■ Data provided

*-*-*

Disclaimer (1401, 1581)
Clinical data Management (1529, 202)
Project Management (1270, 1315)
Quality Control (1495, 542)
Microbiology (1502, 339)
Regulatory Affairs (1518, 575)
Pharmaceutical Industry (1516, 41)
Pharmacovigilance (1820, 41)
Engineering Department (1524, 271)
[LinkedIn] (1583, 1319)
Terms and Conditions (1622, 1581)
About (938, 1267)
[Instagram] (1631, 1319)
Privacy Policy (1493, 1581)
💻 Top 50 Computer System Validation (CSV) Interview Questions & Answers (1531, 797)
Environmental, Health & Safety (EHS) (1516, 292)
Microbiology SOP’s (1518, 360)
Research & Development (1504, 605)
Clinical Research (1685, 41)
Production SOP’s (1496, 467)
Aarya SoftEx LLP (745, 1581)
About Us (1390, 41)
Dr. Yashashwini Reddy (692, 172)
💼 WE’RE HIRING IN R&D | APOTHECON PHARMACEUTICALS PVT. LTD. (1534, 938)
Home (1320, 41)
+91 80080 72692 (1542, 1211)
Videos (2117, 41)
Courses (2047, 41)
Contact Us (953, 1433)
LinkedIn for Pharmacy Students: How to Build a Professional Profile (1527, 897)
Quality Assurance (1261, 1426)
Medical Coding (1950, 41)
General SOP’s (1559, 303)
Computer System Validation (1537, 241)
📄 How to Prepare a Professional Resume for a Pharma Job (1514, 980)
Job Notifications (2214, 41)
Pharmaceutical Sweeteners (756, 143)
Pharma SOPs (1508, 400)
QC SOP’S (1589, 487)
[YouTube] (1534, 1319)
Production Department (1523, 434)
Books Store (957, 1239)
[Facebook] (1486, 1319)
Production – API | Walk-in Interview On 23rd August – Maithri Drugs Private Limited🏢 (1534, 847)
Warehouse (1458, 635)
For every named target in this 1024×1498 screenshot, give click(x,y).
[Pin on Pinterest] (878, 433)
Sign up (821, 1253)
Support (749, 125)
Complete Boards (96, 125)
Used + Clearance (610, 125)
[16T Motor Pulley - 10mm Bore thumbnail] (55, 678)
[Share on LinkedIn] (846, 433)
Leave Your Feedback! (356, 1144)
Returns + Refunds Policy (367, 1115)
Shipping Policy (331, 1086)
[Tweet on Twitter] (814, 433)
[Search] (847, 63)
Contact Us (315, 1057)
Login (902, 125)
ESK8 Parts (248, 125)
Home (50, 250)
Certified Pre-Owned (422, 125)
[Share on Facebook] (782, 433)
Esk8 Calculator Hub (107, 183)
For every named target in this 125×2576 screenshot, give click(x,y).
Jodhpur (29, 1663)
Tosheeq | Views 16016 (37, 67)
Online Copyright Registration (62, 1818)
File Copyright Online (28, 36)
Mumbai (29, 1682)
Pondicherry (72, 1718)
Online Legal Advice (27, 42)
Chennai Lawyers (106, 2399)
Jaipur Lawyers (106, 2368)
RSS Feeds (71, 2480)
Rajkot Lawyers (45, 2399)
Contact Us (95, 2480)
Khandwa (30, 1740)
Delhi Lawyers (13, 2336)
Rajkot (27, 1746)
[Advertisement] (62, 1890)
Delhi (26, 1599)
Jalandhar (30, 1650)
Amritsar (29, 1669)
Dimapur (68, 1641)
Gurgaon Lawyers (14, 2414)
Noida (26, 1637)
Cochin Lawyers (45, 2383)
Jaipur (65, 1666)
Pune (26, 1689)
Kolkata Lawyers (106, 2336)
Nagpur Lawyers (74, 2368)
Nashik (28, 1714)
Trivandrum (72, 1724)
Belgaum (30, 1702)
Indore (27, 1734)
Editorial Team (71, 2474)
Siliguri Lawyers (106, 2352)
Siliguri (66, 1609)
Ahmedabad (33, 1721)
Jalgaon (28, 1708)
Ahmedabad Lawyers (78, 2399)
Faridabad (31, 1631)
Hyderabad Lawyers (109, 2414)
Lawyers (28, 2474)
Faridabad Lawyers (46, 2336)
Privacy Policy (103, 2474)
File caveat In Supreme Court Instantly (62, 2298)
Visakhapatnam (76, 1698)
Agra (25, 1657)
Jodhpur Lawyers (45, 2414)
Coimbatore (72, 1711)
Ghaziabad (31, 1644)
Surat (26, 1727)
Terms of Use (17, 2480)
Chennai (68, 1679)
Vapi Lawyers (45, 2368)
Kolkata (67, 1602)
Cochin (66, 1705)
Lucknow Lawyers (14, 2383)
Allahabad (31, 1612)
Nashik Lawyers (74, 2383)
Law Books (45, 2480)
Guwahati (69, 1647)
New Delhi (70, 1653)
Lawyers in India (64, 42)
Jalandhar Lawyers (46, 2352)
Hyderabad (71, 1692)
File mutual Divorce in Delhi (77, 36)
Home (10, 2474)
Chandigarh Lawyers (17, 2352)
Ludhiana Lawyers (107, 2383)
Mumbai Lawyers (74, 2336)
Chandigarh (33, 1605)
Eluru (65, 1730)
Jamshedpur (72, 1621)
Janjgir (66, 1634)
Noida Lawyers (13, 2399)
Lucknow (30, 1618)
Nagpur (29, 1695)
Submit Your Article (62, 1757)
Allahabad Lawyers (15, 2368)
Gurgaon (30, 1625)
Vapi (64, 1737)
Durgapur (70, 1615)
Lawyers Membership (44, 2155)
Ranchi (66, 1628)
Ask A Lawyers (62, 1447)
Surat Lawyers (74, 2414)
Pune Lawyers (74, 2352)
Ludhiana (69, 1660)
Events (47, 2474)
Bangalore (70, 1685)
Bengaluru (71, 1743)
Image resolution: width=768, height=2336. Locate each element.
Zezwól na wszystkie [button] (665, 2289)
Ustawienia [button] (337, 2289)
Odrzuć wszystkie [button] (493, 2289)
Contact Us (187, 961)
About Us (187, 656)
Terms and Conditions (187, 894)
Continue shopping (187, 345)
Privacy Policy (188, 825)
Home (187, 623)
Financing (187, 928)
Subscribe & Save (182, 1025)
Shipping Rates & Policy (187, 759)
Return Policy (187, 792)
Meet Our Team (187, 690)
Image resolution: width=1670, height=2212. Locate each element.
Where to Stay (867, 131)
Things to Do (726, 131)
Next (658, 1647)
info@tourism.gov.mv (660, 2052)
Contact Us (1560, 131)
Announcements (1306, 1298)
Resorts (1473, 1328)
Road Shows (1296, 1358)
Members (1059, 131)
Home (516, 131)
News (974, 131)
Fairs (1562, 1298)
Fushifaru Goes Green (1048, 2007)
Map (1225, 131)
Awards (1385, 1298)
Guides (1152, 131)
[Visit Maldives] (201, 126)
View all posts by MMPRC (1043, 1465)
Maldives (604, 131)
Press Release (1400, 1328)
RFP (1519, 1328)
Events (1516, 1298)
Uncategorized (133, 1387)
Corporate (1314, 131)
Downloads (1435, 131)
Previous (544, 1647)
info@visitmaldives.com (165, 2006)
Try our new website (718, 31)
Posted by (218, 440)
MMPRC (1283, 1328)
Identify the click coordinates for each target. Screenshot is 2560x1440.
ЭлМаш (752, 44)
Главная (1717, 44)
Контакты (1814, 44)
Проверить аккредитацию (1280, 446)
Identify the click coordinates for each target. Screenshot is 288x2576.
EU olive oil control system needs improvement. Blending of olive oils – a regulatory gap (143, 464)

*-*-*

■ Your instructions
From the entries above, copy every line that holds the word "Conditions".

■ Your solution
Terms and Conditions (1622, 1581)
Terms and Conditions (187, 894)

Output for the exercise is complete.